Despite a rescue effort, Jeff Buckley would not be found until June 4.
The autopsy showed no signs of drugs or alcohol in his system and his death was ruled an accidental drowning. The music industry ruled it one more tragic loss.
By coincidence, the musical tributes began immediately. Former girlfriend, Elizabeth Fraser of the Cocteau Twins, recorded the Massive Attack song “Teardrop” on the day he died and later stated: “That was so weird … I’d got letters out, and I was thinking about him. That song’s kind of about him — that’s how it feels to me anyway.”
The tributes have carried on over the years. Artists of varying genres have written songs to pay tribute to the creativity of Jeff Buckley.

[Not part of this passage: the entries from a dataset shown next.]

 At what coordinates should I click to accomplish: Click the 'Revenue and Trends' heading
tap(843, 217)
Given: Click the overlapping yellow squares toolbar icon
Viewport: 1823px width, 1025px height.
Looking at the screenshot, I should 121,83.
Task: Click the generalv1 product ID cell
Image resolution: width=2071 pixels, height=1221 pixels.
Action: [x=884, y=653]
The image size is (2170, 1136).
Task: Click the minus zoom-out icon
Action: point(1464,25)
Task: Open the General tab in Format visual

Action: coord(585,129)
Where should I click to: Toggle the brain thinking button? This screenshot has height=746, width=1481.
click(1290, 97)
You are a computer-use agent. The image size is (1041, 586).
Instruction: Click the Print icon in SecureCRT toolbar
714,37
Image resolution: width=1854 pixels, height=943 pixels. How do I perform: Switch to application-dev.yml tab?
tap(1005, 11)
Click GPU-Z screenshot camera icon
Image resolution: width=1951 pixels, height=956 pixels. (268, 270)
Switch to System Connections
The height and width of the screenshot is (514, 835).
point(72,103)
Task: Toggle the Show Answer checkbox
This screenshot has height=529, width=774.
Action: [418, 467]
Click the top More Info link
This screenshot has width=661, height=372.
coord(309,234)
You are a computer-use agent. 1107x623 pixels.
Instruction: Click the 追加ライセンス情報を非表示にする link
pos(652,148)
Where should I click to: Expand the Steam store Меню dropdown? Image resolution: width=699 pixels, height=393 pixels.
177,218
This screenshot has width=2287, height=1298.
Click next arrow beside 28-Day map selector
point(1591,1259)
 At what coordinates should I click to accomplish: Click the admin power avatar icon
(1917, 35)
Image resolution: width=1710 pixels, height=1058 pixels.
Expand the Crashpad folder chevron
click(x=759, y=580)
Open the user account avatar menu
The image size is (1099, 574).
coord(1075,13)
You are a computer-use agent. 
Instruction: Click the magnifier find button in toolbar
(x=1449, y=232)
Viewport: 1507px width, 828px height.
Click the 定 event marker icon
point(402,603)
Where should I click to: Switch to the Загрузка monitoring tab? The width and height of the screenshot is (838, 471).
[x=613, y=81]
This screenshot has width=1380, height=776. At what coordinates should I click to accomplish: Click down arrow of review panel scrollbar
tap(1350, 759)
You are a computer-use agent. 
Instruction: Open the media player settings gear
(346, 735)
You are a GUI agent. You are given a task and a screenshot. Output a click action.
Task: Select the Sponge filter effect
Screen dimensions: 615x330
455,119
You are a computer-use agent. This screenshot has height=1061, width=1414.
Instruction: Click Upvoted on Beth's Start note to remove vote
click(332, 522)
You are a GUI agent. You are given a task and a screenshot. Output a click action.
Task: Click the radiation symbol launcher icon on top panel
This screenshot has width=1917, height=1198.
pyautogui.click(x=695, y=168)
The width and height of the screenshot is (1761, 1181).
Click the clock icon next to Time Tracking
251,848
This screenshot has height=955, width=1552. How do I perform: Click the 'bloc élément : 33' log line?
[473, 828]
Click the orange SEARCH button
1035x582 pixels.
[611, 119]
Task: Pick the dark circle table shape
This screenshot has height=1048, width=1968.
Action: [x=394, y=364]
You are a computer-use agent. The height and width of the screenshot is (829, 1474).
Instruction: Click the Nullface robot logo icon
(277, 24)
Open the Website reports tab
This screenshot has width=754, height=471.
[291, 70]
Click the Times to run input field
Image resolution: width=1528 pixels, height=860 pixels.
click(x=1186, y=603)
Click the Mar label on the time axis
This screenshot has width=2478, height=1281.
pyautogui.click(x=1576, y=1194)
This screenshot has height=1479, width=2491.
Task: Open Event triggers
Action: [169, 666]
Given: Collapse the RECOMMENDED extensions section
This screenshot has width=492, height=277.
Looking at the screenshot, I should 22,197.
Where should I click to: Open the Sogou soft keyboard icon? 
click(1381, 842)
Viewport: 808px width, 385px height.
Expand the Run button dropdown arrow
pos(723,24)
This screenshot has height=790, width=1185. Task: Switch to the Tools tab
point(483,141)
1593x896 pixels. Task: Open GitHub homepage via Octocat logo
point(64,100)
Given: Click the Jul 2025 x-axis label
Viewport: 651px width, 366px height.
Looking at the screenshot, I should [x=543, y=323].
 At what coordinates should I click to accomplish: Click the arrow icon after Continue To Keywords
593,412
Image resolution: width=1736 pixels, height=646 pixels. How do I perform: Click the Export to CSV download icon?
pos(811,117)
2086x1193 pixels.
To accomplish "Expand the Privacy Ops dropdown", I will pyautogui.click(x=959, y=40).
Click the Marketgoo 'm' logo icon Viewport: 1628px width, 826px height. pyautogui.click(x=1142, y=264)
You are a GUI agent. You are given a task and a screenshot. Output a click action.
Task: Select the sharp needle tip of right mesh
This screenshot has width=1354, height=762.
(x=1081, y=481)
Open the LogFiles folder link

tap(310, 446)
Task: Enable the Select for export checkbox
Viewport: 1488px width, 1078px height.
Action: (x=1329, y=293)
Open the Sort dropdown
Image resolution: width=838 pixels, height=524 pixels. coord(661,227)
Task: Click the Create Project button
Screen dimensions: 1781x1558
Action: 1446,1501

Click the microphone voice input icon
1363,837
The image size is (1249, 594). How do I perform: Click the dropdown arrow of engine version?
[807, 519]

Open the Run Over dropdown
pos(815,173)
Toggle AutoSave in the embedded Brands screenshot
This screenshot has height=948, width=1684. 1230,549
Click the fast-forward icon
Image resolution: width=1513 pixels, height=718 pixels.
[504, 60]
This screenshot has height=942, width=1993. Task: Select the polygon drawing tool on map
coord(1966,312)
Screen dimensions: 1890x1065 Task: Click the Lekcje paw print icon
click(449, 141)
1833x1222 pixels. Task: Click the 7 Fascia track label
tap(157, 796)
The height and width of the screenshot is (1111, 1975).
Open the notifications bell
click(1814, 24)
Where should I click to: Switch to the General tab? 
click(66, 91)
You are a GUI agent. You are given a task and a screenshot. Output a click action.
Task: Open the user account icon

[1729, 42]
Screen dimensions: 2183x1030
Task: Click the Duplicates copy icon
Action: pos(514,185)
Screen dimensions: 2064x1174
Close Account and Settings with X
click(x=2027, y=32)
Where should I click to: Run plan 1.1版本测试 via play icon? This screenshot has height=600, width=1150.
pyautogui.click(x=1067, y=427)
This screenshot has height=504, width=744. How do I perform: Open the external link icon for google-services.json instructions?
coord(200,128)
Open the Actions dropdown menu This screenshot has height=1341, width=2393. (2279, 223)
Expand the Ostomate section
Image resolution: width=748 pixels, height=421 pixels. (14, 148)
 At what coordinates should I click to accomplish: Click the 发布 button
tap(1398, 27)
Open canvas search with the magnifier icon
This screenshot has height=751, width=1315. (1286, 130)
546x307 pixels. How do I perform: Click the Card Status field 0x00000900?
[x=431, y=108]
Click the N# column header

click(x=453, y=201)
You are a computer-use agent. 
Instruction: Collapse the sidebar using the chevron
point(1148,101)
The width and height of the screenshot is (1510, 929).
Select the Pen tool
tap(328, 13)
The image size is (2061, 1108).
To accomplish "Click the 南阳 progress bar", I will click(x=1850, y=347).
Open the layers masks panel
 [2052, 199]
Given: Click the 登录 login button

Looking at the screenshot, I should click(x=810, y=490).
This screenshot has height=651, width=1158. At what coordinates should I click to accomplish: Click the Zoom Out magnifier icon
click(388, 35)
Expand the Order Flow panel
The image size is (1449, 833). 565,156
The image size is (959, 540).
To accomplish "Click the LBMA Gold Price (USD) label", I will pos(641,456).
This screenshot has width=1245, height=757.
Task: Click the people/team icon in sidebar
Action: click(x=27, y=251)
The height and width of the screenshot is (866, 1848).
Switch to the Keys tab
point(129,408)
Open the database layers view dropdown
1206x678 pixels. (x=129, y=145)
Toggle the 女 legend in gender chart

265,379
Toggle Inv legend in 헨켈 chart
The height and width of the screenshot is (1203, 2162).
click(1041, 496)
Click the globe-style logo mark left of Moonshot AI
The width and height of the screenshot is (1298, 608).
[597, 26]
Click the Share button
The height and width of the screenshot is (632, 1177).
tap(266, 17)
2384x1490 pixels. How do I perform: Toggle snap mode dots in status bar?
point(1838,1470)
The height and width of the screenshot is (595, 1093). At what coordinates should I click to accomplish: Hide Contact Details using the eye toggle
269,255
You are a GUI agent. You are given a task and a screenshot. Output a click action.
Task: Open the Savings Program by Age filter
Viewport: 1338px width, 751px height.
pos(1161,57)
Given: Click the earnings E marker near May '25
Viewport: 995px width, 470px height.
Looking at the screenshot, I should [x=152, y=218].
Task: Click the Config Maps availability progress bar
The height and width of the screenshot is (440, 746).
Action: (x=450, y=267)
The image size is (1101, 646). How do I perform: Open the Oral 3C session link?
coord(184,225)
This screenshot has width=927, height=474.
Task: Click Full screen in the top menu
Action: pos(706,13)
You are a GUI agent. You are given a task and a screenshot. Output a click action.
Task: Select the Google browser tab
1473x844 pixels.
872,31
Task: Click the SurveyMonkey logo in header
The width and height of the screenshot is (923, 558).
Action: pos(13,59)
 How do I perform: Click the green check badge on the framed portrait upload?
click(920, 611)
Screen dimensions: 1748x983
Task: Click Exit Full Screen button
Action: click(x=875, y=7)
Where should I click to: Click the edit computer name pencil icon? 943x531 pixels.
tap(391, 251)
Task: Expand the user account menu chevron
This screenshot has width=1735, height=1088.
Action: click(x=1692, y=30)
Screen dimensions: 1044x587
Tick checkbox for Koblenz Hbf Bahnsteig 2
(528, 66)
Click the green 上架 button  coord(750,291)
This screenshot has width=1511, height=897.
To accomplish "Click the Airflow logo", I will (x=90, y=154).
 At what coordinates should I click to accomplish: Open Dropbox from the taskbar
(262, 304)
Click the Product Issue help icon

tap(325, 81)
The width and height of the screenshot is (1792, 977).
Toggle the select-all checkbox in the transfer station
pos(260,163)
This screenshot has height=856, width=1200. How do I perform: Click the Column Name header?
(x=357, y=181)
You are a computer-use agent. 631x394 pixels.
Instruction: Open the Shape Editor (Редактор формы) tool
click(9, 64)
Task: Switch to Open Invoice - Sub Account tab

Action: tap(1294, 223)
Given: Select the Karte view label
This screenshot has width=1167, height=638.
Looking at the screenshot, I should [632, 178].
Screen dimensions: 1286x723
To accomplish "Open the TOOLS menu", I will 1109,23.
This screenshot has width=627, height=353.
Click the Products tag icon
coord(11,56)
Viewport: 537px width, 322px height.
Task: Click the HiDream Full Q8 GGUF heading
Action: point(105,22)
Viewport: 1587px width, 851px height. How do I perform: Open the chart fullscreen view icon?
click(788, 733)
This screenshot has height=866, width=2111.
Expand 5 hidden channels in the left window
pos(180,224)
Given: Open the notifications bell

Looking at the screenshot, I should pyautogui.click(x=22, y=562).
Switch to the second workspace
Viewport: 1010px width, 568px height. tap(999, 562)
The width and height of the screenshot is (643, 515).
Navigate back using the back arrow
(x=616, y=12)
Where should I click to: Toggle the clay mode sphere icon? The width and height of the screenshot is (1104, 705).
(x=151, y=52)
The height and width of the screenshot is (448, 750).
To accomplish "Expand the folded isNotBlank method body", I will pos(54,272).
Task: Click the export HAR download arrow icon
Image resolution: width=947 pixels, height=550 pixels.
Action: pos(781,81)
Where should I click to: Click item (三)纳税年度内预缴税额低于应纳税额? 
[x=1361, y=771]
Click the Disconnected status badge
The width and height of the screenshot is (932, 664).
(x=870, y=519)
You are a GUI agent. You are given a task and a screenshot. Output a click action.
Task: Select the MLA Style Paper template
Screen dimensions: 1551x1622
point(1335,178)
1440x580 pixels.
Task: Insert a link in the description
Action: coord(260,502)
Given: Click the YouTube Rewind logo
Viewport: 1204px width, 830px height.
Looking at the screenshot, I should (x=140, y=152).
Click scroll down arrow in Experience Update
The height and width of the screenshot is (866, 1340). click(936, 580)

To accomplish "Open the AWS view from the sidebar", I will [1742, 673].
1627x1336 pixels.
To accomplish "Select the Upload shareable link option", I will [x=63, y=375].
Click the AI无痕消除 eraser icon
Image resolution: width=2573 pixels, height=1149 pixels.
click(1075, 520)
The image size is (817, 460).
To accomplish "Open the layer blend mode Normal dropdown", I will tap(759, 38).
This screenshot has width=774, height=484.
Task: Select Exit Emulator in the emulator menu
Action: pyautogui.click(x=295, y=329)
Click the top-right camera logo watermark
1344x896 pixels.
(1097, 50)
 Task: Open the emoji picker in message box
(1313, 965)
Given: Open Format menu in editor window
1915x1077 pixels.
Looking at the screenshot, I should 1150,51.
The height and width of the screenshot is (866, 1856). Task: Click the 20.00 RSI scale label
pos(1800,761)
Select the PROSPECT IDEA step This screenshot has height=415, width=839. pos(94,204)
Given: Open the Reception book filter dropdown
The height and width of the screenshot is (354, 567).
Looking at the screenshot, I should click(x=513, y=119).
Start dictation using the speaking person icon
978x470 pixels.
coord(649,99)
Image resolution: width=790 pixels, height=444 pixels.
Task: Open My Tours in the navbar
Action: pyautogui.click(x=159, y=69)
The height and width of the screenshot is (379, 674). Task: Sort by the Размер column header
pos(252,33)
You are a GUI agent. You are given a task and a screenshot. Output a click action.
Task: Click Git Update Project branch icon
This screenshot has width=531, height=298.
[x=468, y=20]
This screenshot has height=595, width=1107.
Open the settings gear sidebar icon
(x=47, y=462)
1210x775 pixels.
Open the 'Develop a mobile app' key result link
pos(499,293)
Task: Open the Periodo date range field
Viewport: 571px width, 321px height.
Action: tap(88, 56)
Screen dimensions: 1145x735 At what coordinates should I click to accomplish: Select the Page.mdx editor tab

These are just a few:
Aimee Mann — “Just Like Anyone”
Glen Hansard — “Neath the Beeches”
Juliana Hatfield — “Trying Not To Think About It”
Pete Yorn — “Bandstand in the Sky”
Duncan Sheik — “A Body Goes Down”
Chris Cornell — “Wave Goodbye”
Lana Del Rey — “Gods and Monsters” (the name of Buckley’s band in NYC)
Even as recently as January of 2020, Mark Kozelek’s song “LaGuardia” contains lyrics reflecting on his memories of Jeff Buckley.
The mark of an artist that recorded only one proper studio album 26 years ago and how they can still influence and impact musicians to this day is the identifier of the magnitude of Jeff Buckley’s talent and the loss with his untimely death.
I shudder to think of what may have been.
It’s Friday, and here in the Northeast where I am, the weather is a little cloudy, and we’re due for some rain. It’s a perfect Indian Summer day to pop in Jeff Buckley’s Grace and just let it flow into you.
Letting the album’s simple elegance roll through you, you’ll discover the album is aptly named.